#### Task details:
From the data that follows, copy every line holding the string "computer".

╭─ Records supplied

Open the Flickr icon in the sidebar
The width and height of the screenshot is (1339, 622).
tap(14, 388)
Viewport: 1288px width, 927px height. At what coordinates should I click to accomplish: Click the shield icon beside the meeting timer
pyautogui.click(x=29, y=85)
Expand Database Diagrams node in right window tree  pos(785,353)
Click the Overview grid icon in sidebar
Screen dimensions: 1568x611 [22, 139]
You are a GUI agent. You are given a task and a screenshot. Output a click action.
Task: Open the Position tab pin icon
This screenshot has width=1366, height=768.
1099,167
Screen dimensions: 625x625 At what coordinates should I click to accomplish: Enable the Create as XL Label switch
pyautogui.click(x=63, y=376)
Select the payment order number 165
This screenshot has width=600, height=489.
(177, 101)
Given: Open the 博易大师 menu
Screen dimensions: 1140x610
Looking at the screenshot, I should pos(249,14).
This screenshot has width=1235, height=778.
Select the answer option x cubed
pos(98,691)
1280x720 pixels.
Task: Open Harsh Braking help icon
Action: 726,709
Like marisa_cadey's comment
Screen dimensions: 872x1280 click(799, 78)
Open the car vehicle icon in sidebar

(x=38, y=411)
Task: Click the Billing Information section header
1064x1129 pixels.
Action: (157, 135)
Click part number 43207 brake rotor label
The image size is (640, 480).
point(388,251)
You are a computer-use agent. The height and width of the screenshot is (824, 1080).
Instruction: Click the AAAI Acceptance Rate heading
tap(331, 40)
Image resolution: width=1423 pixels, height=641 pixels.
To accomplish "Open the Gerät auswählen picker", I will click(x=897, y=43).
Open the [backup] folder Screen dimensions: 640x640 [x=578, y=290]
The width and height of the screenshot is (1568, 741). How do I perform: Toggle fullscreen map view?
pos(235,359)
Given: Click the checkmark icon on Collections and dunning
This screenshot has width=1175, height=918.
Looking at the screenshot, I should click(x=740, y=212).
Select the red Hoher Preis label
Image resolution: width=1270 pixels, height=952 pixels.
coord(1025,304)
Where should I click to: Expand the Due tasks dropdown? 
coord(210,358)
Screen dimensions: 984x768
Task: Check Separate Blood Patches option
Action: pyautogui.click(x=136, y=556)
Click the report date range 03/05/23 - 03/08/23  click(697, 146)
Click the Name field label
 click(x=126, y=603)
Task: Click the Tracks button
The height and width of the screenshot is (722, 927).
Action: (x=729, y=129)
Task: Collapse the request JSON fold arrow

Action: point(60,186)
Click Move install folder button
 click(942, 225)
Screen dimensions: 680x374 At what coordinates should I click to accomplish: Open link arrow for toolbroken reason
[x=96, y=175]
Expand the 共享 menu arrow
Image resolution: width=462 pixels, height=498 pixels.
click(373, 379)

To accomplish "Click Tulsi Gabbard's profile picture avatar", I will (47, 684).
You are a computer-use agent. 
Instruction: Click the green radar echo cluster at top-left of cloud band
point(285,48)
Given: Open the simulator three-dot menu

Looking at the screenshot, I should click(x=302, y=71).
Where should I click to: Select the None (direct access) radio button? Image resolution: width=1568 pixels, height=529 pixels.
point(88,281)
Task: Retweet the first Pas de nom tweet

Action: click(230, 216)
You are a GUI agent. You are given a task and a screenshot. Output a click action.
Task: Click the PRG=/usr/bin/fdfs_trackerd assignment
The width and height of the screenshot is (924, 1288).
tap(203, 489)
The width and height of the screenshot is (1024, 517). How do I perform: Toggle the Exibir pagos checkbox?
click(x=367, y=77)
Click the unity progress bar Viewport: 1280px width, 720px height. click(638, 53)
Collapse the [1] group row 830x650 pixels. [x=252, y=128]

╰─

#### Answer to the exercise:
You are a computer-use agent. The height and width of the screenshot is (824, 1080).
You are a computer-use agent. 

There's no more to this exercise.